| Показанный текст |
━━━━━━━━━━━━━━━━━━━━

Голодному брюху воспитанники помогали разбоями, особенно в осеннее время. Целыми гурьбами они нападали на огороды, которыми окружена Перерва, и опустошали их. Картофель, репа, прочие овощи похищались в количестве достаточном, чтобы нагрузить целые воза. Наволоки служили мешками. Если попадали на сторожу, завязывалась драка, принимавшая иногда серьезный оборот: выбегала вся деревня, и завязывался правильный бой для отражения фуражиров. Отношения были эпические. Подвиги фуражиров и бойцов при набегах слагались чуть не в поэму. Брат Александр был из числа удалых. Сохранилась память об уводе крестьянских гусей, доставившем ему в семинарии славу. Но характерен рассказ брата Сергея о своем приезде на Перерву по переводе из училища. Явился он вместе со старшим братом. Только что мы подошли к Перерве, передавал он, только что увидал кто-то брата, как разнесся крик, который потом начал переливаться и собирать толпу: «Гиляров, Гиляров приехал!» Толпа нас окружила, брата увлекли, увели ли, унесли ли, не знаю. Я остался один и только к ночи узрел возлюбленного братца, которого вели мертвецки пьяного и затем заботливо укладывали на постель.

Воображаю жуткое положение новичка среди сотни новых, посторонних лиц. Но заключаю, что Александр, должно быть, состоял из числа видных героев и кутил; сам он об этом помалчивал.

Винить ли семинаристов за разбойничьи набеги? Удержусь, и не по тому основанию, излюбленному нынешними адвокатами, что на разбой наталкивал голод. Нет, а разбой во всем бурсачном мире от века не считался ни преступлением, ни постыдным делом, причисляясь, напротив, к подвигам. Так было не на одной Перерве; так было, по преданиям, в Коломне; так велось и в Киевской академической бурсе с самого ее основания, о чем читаем намеки даже у Гоголя. Вифанская семинария уже в сороковых годах в этом тоже не отставала. Меня занимает, между прочим: как относились учебные начальства к набегам, совершаемым их питомцами? В случае жалоб следовали наказания, это само собою разумеется. Но я не слыхивал, чтобы растолковывалось ученикам о безнравственности нападения на чужую собственность, о том, что труд поселянина неприкосновенен; что, опустошая чужое поле, юноша, наученный Закону Божию, совершает более тяжкий грех, нежели обыкновенный вор, опускаясь в нравственности ниже последнего жулика. Взыскивалось за буйство, за драки с крестьянами, и это ставилось на вид, а не кражи. Любопытная черта!

━━━━━━━━━━━━━━━━━━━━

| Исходные данные |
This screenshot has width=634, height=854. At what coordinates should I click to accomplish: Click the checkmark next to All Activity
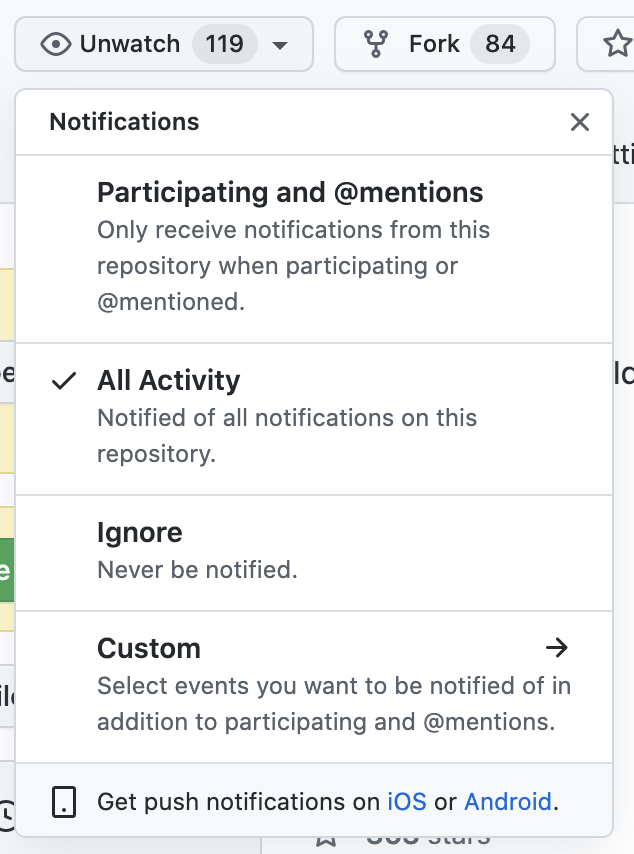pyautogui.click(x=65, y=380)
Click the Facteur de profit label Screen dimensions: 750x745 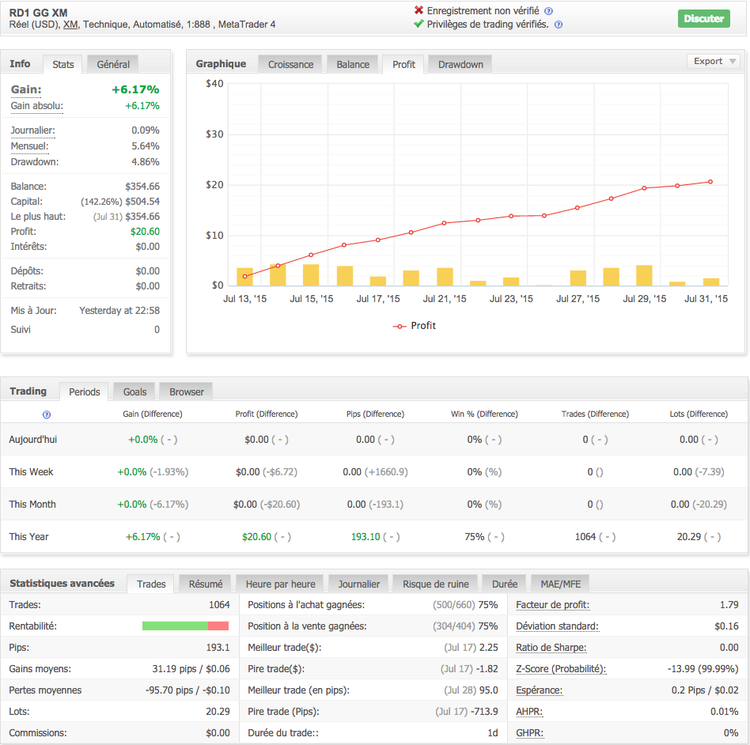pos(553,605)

━━━━━━━━━━━━━━━━━━━━

| Задание |
Подхватите текст о набегах перервинских семинаристов на крестьянские огороды и продолжите его сразу после последней фразы.

| Ответ |
Для среднего брата, который учился лениво, брат Александр был и нянькой, и опекуном. Писал ему сочинения, а после, в Москве, и содержал его. Наступили Святки. Брат Сергей жил на бурсачной квартире в Богоявленском монастыре; нужно было платить за харчи. Старший брат, дотоптавший сапоги до совершенного износа подошв и подкладывавший бумагу под ступню, чтобы не ступать прямо на снег, принес последние деньжонки, полученные с урока, чтобы внести за брата следовавшие харчевые деньги. После тот же Александр пристраивал Сергея к урокам и, между прочим, в дом Н.Ф. Островского. Знаменитый драматург, а с ним и теперешний министр государственных имуществ, хотя краем ушка, но почерпнули, вероятно, что-нибудь от брата Сергея.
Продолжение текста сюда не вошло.